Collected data
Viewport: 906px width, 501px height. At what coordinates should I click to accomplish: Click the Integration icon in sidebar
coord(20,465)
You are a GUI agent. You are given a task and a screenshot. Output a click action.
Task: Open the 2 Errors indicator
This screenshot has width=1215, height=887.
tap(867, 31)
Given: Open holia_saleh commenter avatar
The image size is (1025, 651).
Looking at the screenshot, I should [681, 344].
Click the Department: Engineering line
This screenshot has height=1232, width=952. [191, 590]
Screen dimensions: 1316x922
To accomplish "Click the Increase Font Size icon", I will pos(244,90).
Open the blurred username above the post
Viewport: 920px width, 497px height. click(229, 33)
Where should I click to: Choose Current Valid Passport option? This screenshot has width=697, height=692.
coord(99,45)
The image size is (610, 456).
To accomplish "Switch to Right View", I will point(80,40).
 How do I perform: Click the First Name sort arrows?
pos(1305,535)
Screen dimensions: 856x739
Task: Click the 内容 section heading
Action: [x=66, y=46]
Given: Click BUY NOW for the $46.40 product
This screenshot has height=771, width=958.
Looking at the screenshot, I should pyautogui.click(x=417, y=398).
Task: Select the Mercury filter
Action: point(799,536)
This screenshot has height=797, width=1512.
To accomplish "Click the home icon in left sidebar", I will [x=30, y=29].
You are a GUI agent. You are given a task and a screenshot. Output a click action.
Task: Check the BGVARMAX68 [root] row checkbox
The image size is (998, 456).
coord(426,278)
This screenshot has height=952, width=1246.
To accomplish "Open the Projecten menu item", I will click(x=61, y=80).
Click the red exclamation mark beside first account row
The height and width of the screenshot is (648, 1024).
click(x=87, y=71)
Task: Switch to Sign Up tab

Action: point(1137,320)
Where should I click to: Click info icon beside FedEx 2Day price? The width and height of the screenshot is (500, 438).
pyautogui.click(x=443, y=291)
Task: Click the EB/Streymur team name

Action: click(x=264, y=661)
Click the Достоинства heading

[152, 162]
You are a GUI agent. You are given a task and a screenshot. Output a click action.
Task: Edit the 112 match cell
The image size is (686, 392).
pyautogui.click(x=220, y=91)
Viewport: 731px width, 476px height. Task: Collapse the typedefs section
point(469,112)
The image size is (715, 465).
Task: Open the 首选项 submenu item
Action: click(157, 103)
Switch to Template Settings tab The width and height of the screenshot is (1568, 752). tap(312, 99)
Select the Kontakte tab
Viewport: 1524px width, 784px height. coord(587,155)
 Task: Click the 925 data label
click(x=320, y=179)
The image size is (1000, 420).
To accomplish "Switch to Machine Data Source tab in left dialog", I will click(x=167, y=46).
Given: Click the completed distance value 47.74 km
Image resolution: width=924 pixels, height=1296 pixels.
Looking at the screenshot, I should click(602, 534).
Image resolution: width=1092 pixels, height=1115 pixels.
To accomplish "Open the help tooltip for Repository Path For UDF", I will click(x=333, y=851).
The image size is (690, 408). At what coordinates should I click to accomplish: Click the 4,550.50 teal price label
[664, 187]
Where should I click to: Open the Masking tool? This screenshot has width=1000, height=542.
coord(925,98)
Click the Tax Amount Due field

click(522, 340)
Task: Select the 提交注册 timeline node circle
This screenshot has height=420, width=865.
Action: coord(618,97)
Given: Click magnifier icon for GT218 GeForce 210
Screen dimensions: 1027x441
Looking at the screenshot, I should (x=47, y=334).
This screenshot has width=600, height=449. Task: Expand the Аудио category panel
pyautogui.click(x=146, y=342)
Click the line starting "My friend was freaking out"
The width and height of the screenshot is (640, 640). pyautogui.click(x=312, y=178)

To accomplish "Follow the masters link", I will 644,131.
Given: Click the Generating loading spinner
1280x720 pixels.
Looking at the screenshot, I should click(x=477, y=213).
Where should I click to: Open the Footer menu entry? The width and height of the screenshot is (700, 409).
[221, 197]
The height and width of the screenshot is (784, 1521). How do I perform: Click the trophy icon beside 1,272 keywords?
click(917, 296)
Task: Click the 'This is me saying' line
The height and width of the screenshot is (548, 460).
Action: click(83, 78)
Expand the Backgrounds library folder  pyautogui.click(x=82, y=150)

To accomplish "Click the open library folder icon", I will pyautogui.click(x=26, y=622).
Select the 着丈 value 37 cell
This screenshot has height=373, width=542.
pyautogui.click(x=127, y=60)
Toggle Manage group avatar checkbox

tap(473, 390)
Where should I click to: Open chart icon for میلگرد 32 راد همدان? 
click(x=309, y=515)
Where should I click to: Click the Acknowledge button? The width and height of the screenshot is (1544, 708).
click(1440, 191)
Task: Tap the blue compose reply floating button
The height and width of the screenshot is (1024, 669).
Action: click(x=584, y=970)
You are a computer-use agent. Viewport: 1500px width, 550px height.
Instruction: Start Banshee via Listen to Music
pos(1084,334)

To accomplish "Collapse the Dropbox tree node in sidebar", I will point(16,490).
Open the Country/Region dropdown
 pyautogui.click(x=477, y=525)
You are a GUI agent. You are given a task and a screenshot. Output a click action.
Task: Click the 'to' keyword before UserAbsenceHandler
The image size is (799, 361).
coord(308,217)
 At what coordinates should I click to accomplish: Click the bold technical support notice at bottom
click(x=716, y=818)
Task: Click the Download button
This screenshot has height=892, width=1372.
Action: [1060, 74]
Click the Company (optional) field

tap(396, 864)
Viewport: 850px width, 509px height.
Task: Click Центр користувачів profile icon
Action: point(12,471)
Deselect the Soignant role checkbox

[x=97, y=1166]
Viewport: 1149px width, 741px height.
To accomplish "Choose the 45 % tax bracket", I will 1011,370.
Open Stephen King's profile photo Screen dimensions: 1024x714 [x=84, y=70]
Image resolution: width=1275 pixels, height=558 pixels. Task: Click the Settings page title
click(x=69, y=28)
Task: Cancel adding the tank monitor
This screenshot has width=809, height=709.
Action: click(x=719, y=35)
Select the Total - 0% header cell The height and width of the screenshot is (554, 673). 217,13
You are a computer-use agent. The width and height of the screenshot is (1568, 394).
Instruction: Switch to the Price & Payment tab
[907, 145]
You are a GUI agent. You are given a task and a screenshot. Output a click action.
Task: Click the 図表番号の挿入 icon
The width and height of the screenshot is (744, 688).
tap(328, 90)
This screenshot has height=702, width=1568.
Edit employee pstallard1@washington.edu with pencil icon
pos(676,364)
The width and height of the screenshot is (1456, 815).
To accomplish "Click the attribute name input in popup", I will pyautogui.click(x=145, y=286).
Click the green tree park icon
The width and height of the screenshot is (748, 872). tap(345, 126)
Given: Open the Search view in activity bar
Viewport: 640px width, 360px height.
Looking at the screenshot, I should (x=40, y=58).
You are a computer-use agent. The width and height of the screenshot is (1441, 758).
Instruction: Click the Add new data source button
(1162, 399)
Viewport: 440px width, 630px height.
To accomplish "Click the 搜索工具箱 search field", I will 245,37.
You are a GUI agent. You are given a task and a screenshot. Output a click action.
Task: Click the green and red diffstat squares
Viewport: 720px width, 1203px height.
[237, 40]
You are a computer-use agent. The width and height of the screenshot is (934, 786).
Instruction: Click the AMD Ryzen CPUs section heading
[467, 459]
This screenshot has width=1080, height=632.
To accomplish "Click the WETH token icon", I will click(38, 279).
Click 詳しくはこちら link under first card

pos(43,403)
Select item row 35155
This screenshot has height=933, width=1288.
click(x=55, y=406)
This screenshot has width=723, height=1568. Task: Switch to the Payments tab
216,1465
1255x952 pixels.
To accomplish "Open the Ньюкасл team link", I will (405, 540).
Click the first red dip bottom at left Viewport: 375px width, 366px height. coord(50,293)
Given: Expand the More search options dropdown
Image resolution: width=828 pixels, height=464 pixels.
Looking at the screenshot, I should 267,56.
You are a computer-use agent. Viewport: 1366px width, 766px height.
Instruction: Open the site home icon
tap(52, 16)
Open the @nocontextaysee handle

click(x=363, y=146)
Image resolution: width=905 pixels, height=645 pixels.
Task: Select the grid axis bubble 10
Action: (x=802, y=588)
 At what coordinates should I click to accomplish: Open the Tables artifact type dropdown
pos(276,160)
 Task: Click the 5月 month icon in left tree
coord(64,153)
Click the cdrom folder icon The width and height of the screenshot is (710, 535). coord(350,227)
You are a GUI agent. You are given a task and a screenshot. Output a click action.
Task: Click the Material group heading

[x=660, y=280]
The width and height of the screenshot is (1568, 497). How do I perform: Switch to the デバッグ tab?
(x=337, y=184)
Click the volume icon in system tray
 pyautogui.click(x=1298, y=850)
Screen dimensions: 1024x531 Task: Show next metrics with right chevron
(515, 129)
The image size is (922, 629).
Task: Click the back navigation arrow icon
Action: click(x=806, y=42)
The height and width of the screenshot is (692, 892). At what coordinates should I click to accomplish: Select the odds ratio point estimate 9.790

• Aim of the exercise: Quote in full each line from the top of the records above through the line with "Task: Open the 2 Errors indicator"; stop after that line.

• Solved problem:
Viewport: 906px width, 501px height. At what coordinates should I click to accomplish: Click the Integration icon in sidebar
coord(20,465)
You are a GUI agent. You are given a task and a screenshot. Output a click action.
Task: Open the 2 Errors indicator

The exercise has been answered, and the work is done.